Du He1,2,*, Xue Huang1,2,*, Zai-Ping Wang1,2,*, Dian Chen1,2, Jun Chen1,2 and Chun-Yan Duan1,2

1Department of Oncology, The Central Hospital of Enshi Autonomous Prefecture, Enshi 445000, China

2Enshi Clinical College of Wuhan University, Enshi 445000, China

*These authors contributed equally to this work

Correspondence to:

Jun Chen, email: [email protected]

Chun-Yan Duan, email: [email protected]

Keywords: fat intake, esophageal carcinoma, risk, meta-analysis

Received: May 27, 2017     Accepted: September 21, 2017     Published: October 03, 2017

ABSTRACT

Dietary fat intake is potentially associated with the onset of esophageal carcinoma (EC), but evidence from observational studies has remained unclear.

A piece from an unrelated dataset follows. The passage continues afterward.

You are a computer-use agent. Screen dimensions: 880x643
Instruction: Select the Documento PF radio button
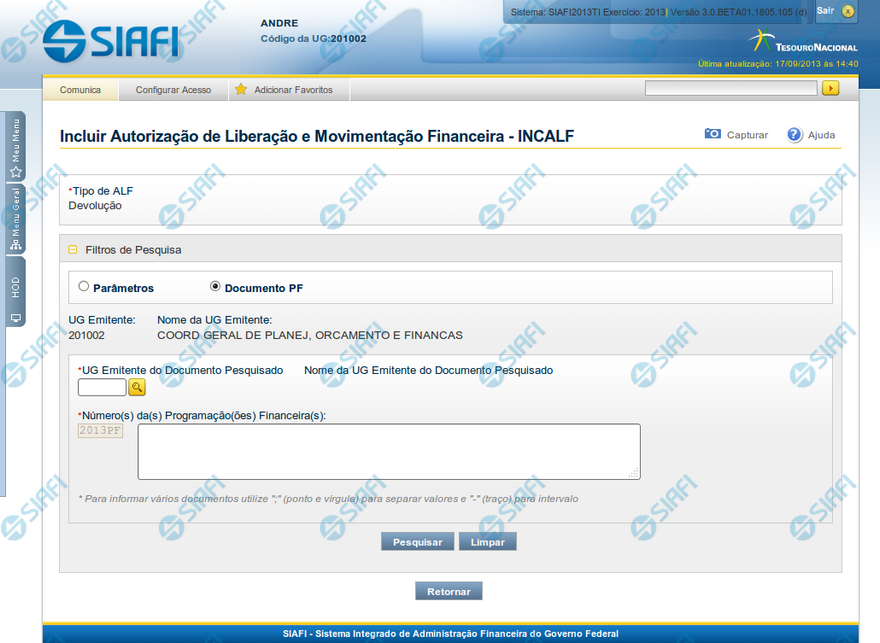[x=215, y=287]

This study aimed to evaluate the role of fat intake in the development of esophageal adenocarcinoma (EAC) and esophageal squamous cell carcinoma (ESCC). A systematic search was conducted in PubMed and Web of Science to identify all relevant studies. Study-specific relative risks (RR) for the highest versus the lowest intake categories and 95% confidence intervals (CI) were pooled using a random-effects model. Seventeen case-control studies (2058 EAC cases, 1581 ESCC cases and 11696 controls) and two prospective cohort studies (494, 978 participants and 630 EAC cases and 215 ESCC cases) were identified. In EAC, the RRs (95% CI) were 1.69 (1.14–2.50) for total fat intake, 1.88 (1.28–2.77) for saturated fat (SFA) intake, 1.04 (0.86–1.27) for polyunsaturated fat (PUFA) intake and 1.70 (1.01–2.84) for monounsaturated fat (MUFA) intake. In ESCC, the RRs (95% CI) were 1.12 (0.84–1.51) for total fat, 1.38 (0.91–2.08) for SFA, 0.95 (0.55–1.62) for PUFA and 1.04 (0.65–1.66) for MUFA. In conclusion, total fat, SFA and MUFA intake were associated with EAC risk, but fat intake showed no significant association with ESCC risk. Large-scale prospective cohort studies are needed to confirm our findings.